Towards Realistic Project-Level Code Generation via Multi-Agent Collaboration and Semantic Architecture Modeling
ProjectGen is a multi-agent framework that decomposes projects into architecture design, skeleton generation, and code filling stages with iterative refinement and memory-based context management.

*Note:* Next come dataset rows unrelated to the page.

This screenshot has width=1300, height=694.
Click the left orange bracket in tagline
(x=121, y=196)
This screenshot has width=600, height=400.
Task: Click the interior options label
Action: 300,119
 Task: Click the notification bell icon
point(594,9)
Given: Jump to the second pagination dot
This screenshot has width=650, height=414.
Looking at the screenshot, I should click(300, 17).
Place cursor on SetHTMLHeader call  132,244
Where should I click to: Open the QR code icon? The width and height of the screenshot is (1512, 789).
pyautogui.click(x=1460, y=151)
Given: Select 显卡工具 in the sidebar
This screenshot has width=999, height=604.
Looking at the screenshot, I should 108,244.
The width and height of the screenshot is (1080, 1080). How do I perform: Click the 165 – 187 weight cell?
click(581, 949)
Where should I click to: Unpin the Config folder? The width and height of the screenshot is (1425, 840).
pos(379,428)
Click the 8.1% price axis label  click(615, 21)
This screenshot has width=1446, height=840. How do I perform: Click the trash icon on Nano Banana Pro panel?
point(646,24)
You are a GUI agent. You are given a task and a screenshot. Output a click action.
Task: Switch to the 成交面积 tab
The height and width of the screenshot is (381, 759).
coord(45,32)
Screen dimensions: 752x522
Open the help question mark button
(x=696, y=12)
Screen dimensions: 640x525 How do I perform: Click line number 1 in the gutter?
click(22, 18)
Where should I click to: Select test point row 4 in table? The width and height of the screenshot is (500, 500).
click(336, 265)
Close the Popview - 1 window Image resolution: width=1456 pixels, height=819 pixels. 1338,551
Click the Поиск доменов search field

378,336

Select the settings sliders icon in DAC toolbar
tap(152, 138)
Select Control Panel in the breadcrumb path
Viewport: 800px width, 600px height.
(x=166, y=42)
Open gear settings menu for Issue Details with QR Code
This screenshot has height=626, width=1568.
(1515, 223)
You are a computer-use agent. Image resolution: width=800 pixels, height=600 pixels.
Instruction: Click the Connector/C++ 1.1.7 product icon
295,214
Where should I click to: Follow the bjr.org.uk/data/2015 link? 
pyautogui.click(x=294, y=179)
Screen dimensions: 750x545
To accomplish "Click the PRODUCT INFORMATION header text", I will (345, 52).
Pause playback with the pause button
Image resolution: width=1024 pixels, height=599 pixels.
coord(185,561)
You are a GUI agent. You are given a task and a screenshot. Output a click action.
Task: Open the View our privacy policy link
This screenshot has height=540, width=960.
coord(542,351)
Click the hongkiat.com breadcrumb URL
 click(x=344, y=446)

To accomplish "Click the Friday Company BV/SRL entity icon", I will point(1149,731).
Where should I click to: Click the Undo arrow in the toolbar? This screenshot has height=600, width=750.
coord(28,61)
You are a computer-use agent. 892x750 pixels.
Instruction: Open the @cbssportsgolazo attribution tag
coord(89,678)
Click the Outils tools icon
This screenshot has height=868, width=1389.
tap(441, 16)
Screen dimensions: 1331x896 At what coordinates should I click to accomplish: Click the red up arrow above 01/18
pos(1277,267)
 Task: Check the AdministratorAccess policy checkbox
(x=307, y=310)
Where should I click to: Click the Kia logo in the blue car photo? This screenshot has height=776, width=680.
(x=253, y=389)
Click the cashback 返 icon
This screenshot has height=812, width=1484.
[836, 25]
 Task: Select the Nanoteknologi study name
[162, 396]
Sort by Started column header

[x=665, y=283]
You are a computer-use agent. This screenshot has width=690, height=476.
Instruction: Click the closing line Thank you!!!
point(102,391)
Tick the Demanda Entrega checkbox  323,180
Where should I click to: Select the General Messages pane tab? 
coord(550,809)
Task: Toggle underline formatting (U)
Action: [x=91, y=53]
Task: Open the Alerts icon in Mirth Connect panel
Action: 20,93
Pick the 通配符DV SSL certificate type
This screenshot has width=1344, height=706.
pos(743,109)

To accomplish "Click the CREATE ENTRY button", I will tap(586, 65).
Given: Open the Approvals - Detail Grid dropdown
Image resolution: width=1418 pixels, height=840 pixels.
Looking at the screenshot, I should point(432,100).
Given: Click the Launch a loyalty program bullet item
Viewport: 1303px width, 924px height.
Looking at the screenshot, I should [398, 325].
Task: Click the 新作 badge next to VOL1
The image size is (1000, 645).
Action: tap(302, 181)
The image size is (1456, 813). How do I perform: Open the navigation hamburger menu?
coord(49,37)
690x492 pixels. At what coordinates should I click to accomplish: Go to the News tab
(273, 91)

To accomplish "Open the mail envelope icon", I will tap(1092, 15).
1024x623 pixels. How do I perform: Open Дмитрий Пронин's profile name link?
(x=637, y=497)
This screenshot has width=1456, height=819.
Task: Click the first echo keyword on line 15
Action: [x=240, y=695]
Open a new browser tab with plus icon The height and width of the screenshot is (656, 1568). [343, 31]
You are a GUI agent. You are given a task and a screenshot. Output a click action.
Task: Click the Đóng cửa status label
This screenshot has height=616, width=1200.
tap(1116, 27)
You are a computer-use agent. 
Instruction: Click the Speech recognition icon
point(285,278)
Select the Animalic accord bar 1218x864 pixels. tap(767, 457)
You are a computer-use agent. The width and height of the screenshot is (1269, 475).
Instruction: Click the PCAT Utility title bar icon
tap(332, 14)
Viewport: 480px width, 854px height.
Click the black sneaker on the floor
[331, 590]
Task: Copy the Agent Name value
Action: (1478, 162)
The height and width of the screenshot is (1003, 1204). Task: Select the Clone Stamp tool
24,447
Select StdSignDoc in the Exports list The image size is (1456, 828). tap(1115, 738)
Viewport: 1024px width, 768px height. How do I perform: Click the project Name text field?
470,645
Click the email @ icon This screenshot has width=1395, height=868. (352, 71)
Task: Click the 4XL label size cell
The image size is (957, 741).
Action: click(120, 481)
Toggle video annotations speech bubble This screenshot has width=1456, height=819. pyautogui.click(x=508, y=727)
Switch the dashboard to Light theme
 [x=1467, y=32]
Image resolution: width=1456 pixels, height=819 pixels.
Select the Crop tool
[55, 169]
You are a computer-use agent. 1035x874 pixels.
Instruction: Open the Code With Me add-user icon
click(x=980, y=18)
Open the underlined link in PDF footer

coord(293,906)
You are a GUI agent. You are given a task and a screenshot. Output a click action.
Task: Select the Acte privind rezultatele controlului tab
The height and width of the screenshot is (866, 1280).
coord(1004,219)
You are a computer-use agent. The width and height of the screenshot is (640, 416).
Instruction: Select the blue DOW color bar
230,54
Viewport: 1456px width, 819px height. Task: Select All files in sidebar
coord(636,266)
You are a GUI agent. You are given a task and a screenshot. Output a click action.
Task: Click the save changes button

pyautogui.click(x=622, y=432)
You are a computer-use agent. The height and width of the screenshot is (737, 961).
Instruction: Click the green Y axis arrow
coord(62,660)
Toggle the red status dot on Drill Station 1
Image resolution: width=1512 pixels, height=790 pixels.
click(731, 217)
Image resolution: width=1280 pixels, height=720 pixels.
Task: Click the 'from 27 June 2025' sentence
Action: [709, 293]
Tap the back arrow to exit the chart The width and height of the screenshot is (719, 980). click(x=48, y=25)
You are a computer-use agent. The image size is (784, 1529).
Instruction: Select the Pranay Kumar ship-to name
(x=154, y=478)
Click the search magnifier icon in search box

The core implementation resides in the src/ directory, which contains three major components: the multi-agent system, the memory management module, and a set of workflow and utility scripts. The directory structure is shown below:
src/
├── agents/
│ ├── architecture_agent.py
│ ├── arch_judge_agent.py
│ ├── skeleton_agent.py
│ ├── skeleton_judge_agent.py
│ ├── code_agent.py
│ ├── code_judge_agent.py
│ └── test.py
│
├── memory_manager/
│ ├── arch_memory.py
│ ├── skeleton_memory.py
│ ├── code_memory.py
│ └── __init__.py
│
├── build_dependency_graph.py
├── extract_api.py
├── logger.py
├── main.py
├── prompts.py
├── utils.py
└── workflow.py
-
agents/: This directory contains the core agents used in the three-stage generation workflow. Each stage consists of a generation agent and a judging agent, forming a generate–evaluate–refine loop.
-
memory_manager/: The memory modules preserve intra-stage semantic information, enabling agents to efficiently access relevant context from previous iterations.
-
build_dependency_graph.py: Constructs file-level dependency graphs to support ordering.
-
extract_api.py: Extracts function signatures from generated code to support iteration.
-
logger.py: A unified logging module for debugging, tracing agent outputs, and monitoring workflow execution.
-
main.py: The main entry point of the system.
-
prompts.py: Contains prompt templates used by all agents.
-
utils.py: Provides general-purpose utility functions.
-
workflow.py: Defines the overall multi-agent generation workflow.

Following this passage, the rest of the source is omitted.